While Vernotte et al does not provide guidance for how to extend the PVAR from shorter measurements, I have proposed such a solution to them.
Unfortunatly none of the existing counters will support that today.

Why then, should one use PVAR? Well, PVAR does give good suppression of white flicker noise, and just as MVAR does has a 1/tau^3 curve rather than 1/tau^2 curve. This means that the measurement noise can be suppressed more effectively and the source noise can be reached for a lower tau. PVAR will have a 3/4 of MVAR for the white phase nosie, so there is a 1.25 dB improvement there.

So, while it may read it from their papers that you get the PVAR from Omega counters, it's not the same in their analysis where the filtering function changes with m as you have with a typical counter which runs at fixed m. This is not to say that the PVAR technique is not useful.

Getting proper results with these types of techniques takes care in the detail, but if you do you can harvest their benefits.

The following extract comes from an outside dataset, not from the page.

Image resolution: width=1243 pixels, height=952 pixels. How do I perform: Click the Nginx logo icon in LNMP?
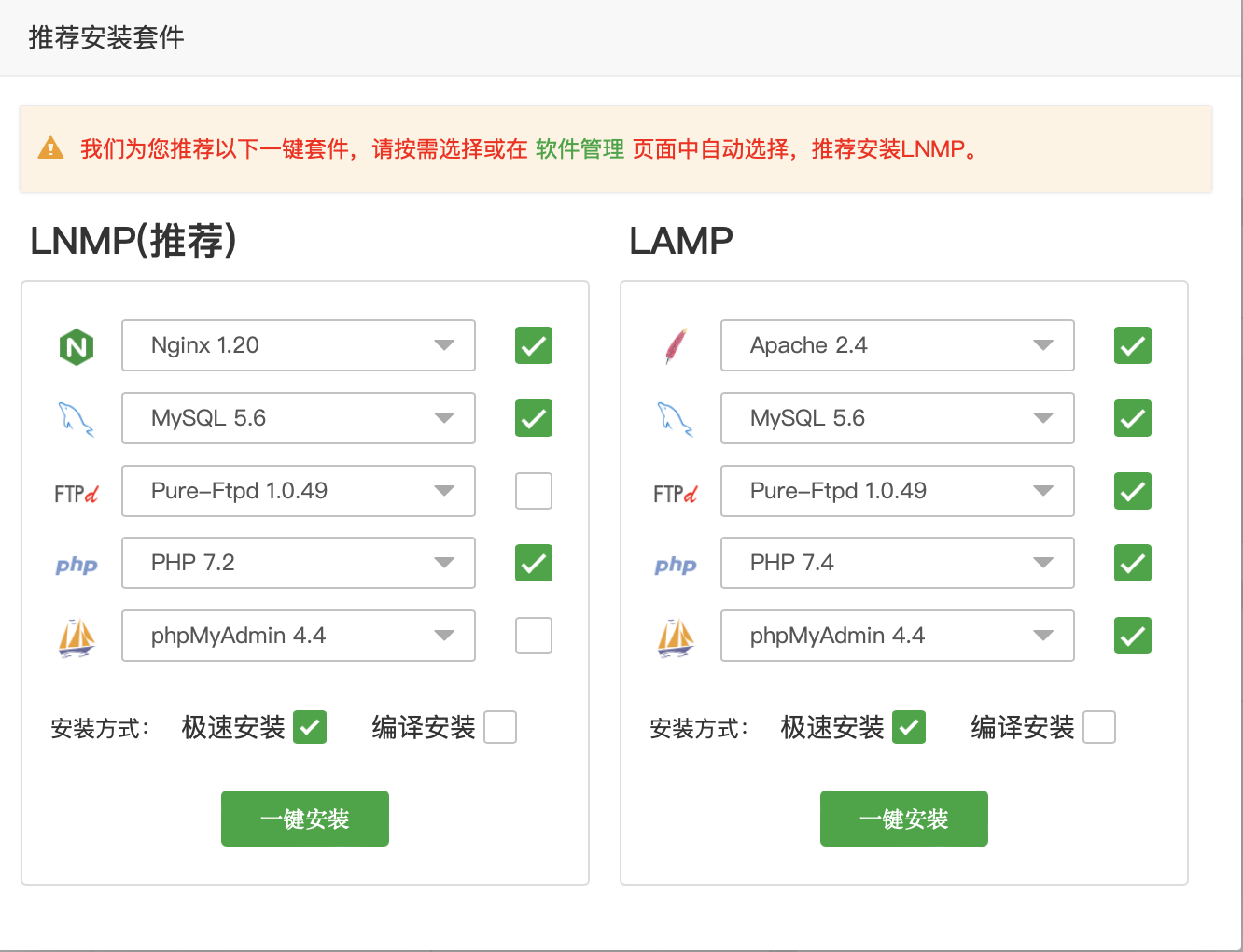click(77, 347)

For further reading, please check these articles:

E. Rubiola, On the measurement of frequency and of its sample variance with high-resolution counters (PDF, 130 kB), Rev. Sci. Instrum. vol.76 no.5 article no.054703, May 2005. ©AIP. Open preprint arXiv:physics/0411227 [physics.ins-det], December 2004 (14 pages, PDF 220 kB).
http://rubiola.org/pdf-articles/journal/2005rsi-hi-res-freq-counters.pdf

The Omega Counter, a Frequency Counter Based on the Linear Regression
http://www.researchgate.net/publication/278419387_The_Omega_Counter_a_Frequency_Counter_Based_on_the_Linear_Regression

Least-Square Fit, Ω Counters, and Quadratic Variance
http://www.researchgate.net/publication/274732320_Least-Square_Fit__Counters_and_Quadratic_Variance

The Parabolic variance (PVAR), a wavelet variance based on least-square fit
http://www.researchgate.net/publication/277665360_The_Parabolic_variance_%28PVAR%29_a_wavelet_variance_based_on_least-square_fit

I should probably shape this up into a proper article.